By Femi Kehinde
Benjamin Cardozo, an American jurist and philosopher, has said, “history, in illuminating the past, illuminates the present and in illuminating the present, illuminates the future.”
The story of Nigeria is a deep, intriguing and enchanting metaphor. Its glorious past sharply contradicts its current political conundrum. A Fulani man from Sifawa in the Sokoto Caliphate, Mallam Umaru Altine, was elected as the first mayor of the city of Enugu, the heart land and heart beat of the Igbo nation, in 1952. He was in office till 1958.
Enugu is the capital of the old Eastern Region of Nigeria.
Umaru Altine was a product of Dr. Azikiwe’s political nationalistic and cosmopolitan outlook. He was a pan-Nigerian. His faith in one Nigeria was unshakable and unquestionable. He was Altine’s guide, pathfinder and mentor.
Umaru Altine, a cattle dealer, had left the Sokoto province to sojourn in Enugu. There he married an Igbo Lady, Esther, and was president of the Enugu branch of the youth wing of the National Council of Nigeria and the Cameroons (NCNC). He was a completely detribalised Nigerian.
As a descendant of Uthman Dan Fodio, Altine could have equally emerged as Sultan of Sokoto, one day, but he preferred the life of trading, travel and adventure. He had earlier joined the Army and worked briefly with the Railways.
He had also played politics in the Tambuwal District of the Sokoto Province, before his eventual sojourn in the coal city of Enugu. He was handsome, always dressed impeccably and had a magnetic aura.
In 1956, a group in the NCNC had also presented D.T Inyang as a candidate to run against Altine, in the election to the Municipal Council. Inyang was easily trounced by Altine to continue in office as mayor of Enugu Municipal Council. Interestingly, he won re-election as an independent candidate. He was also, at that time, still very close to the Sultan Sadiq Abubakar of Sokoto, who went on to reign for 50 years (1938 to 1988). Umaru Altine had grown up in the Sultan’s Palace.
On November 10, 1956, Umaru Altine was elected as president of the NCNC branch in Enugu without any opposition. He was in office, comfortably and confidently, until 1958.
In Enugu, he went to church, when his duties as mayor demanded this, and he also went to do the kick off at stadia as mayor, whenever invited.
Without losing his identity, he smoked, loved the native Igbo Nsala Soup with fresh fish, and according to his wife, Esther, he had a high sense of personal hygiene and good command of English, Fulfude, Hausa and Igbo languages.
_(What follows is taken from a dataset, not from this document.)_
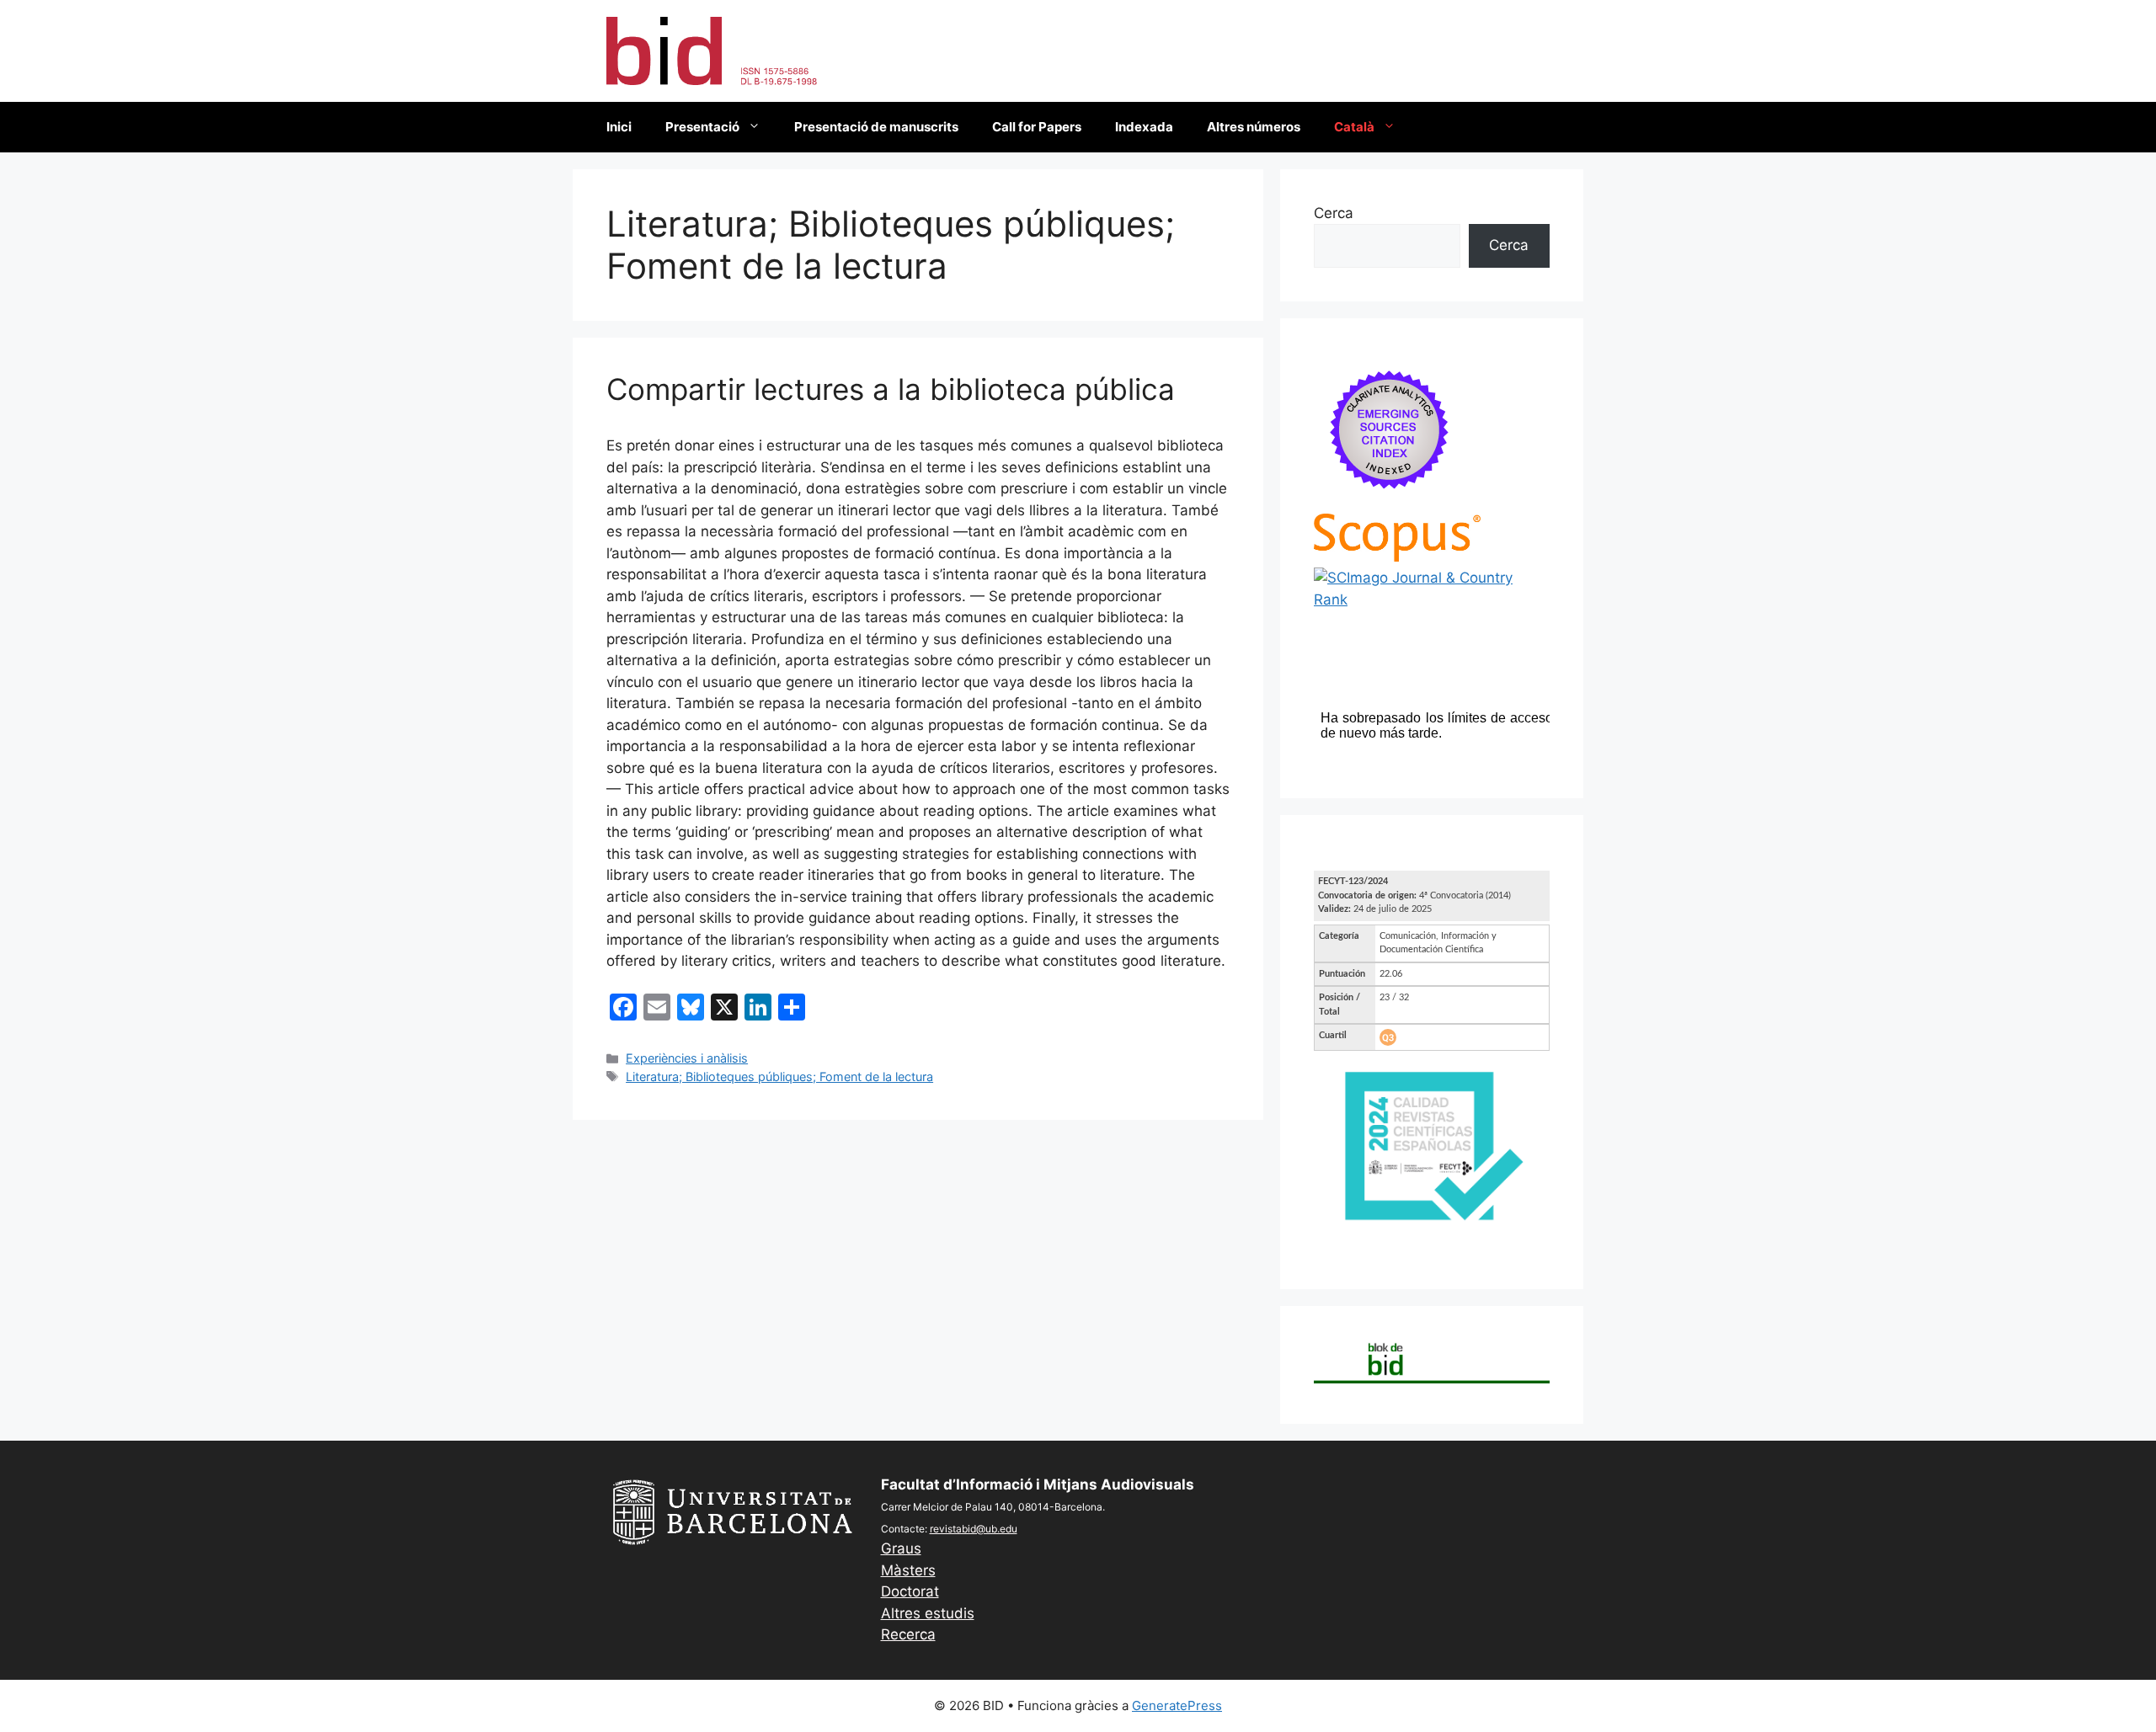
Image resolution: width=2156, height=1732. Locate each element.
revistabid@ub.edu (973, 1528)
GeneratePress (1177, 1705)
Umaru Altine’s feats would have been unattainable, but for the encouragement and supports of the NCNC leader, Dr. Nnamdi Azikiwe, who was a consummate politician, and a cosmopolitan and urbane pan-Nigerian.
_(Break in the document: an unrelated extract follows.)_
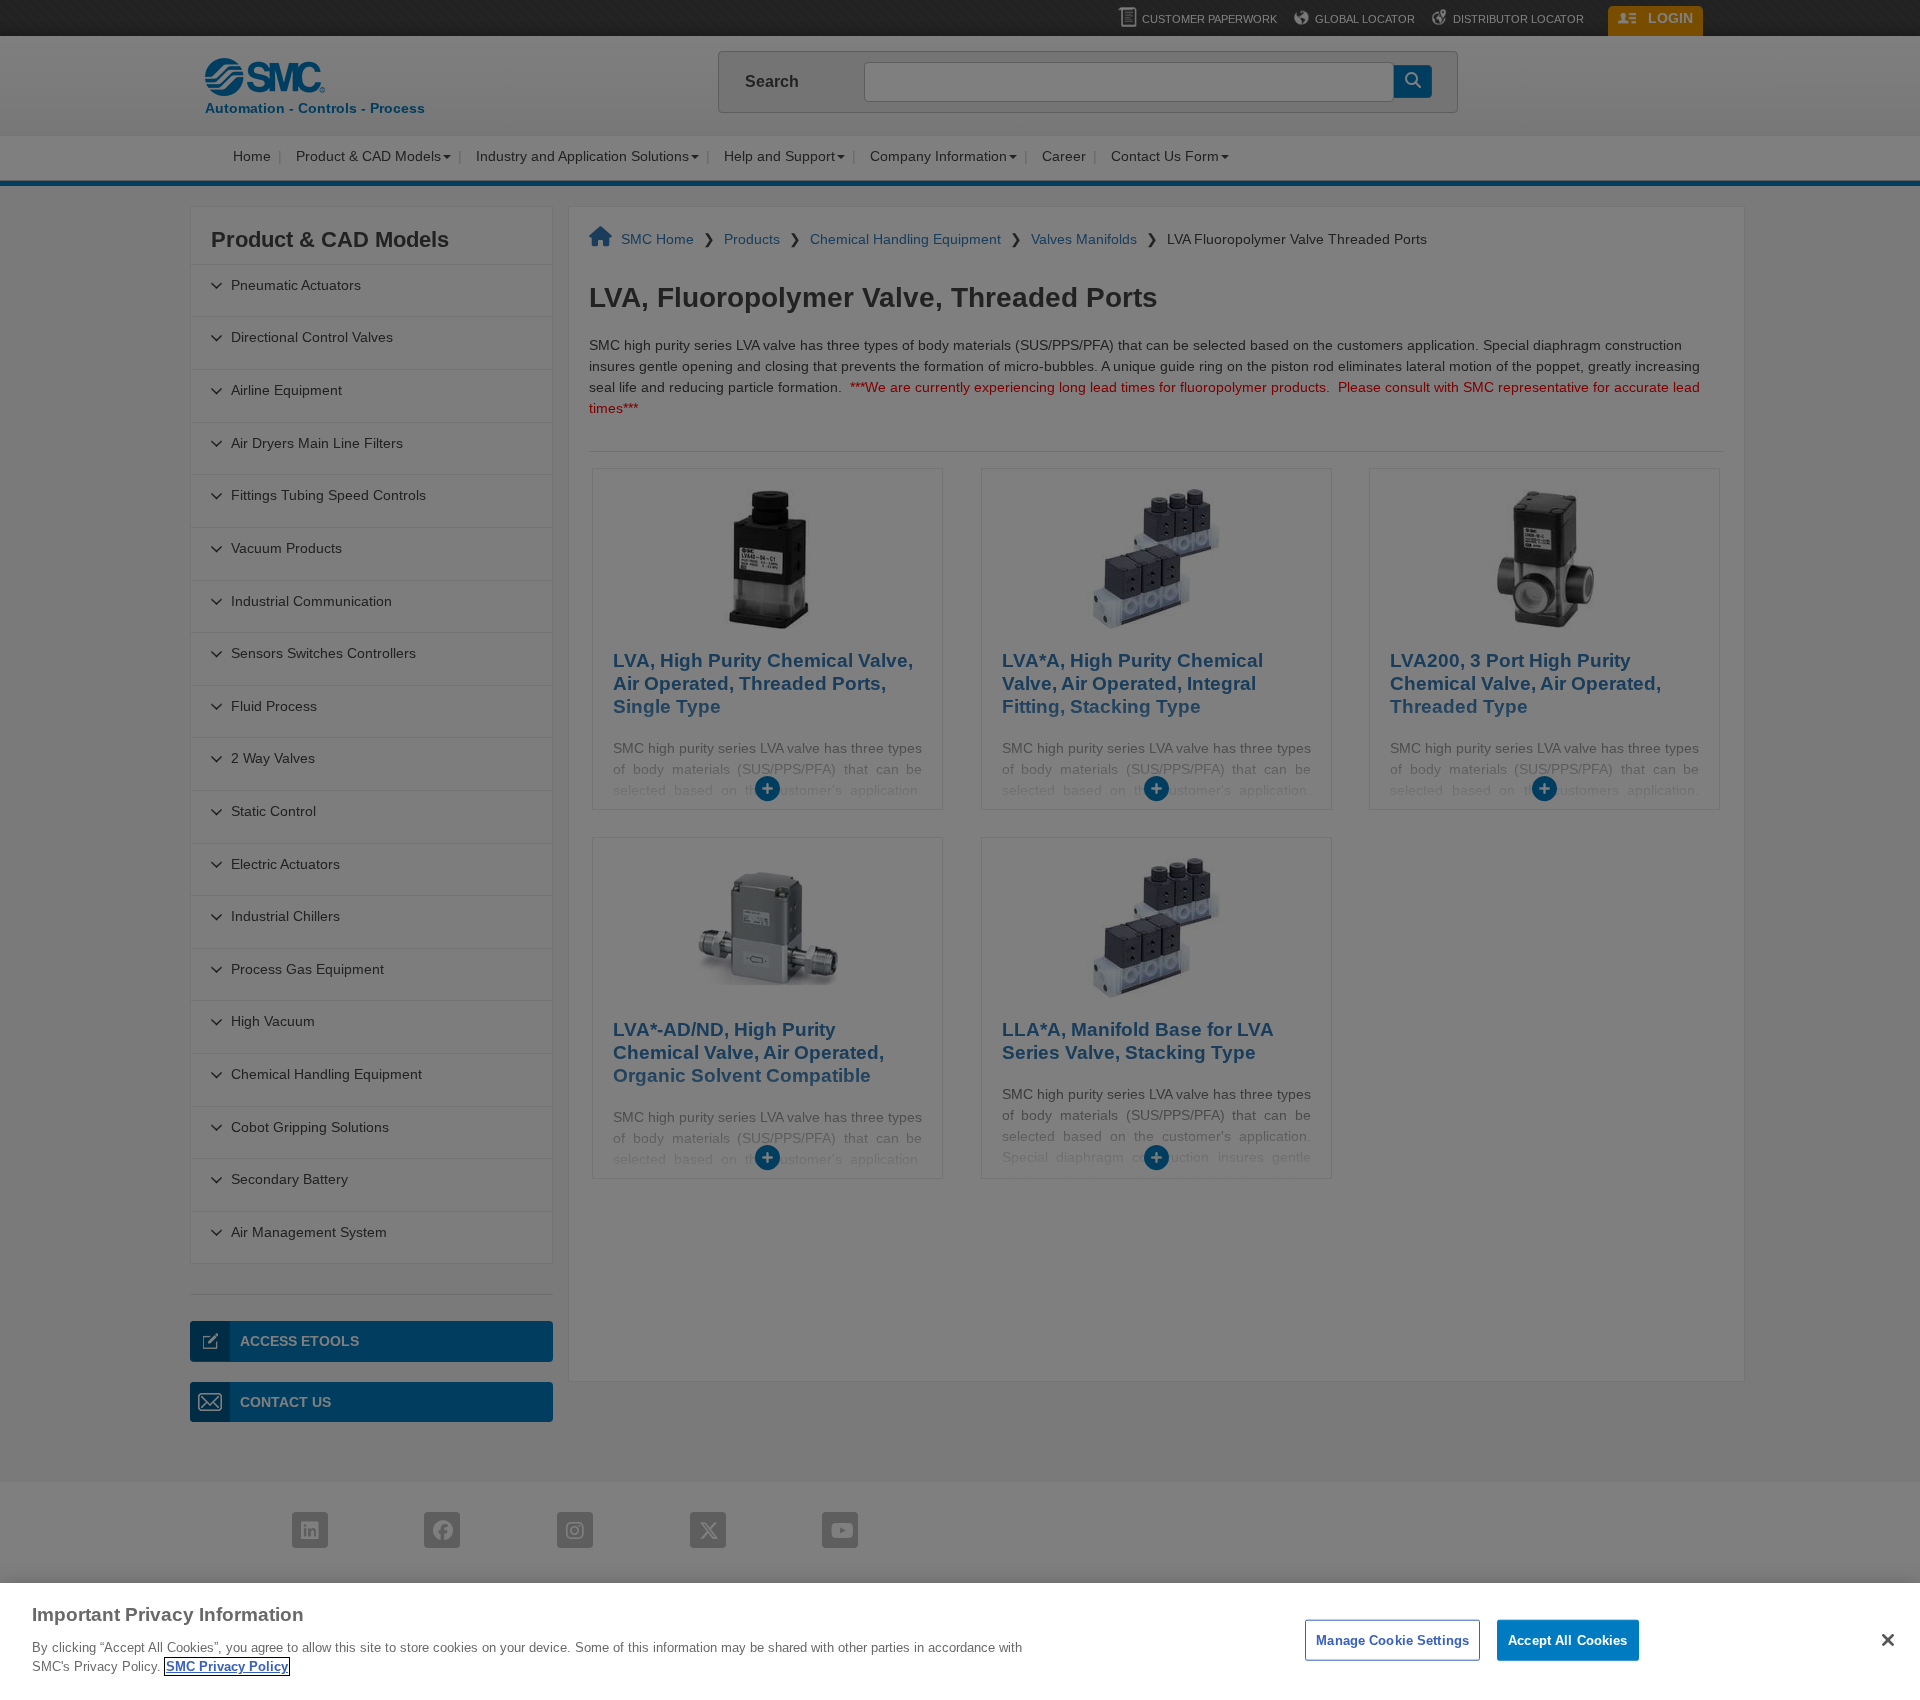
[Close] (1888, 1640)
Azikiwe wanted to use Altine’s story, or his entry into Enugu politics, to teach a lesson and tell the story of a Nigeria that could only grow, and prominently too, without ethnic, religious or tribal divides. At a time Obafemi Awolowo called Nigeria “a mere geographical expression”, while Sir Ahmadu Bello called the country, “a mistake of 1914.”
a street was named after the late mayor somewhere in the coal camp in the city of Enugu during the First Republic.” not just that Agu Gab, as chairman of Enugu North Local Government, invited the Umaru Altine family to Enugu in 2004, to celebrate the achievements of their late father.
Zik an active member of the Nigerian Youth Movement (NYM), the foremost nationalist organisation in the country then, supported Adeniran Akisanya, as the NYM candidate, for a vacant seat in the Legislative Council in 1941, which had been vacated by Sir Kofo Abayomi, who resigned.
The leadership of the NYM had supported Ernest Ikoli, an Ijaw man, to succeed their former president, Kofoworola Abayomi. Azikiwe, disappointed by this choice, resigned his membership of the NYM and accussed the leadership of disdain for the Ijebu members.
Shockingly” Obafemi Awolowo, Samuel Ladoke Akintola and a host of others supported Ernest Ikoli, against the choice of Adeniran Akisanya by Dr. Azikiwe.
Akisanya, bemoaning his subsequent loss, described Awolowo and Akintola as “misguided.
Zik became a co-founder of the NCNC in 1944 and its secretary general in 1946, with Dr. Herbert Macauley as the president.
The militants in the Zikist Youth Movement, as led by Osita Agwuina, were Raji Abdala, Kolawole Balogun, M.C.K Ajuluchukwu and Abiodun Aloba, whose pen name was Ebenezer Williams.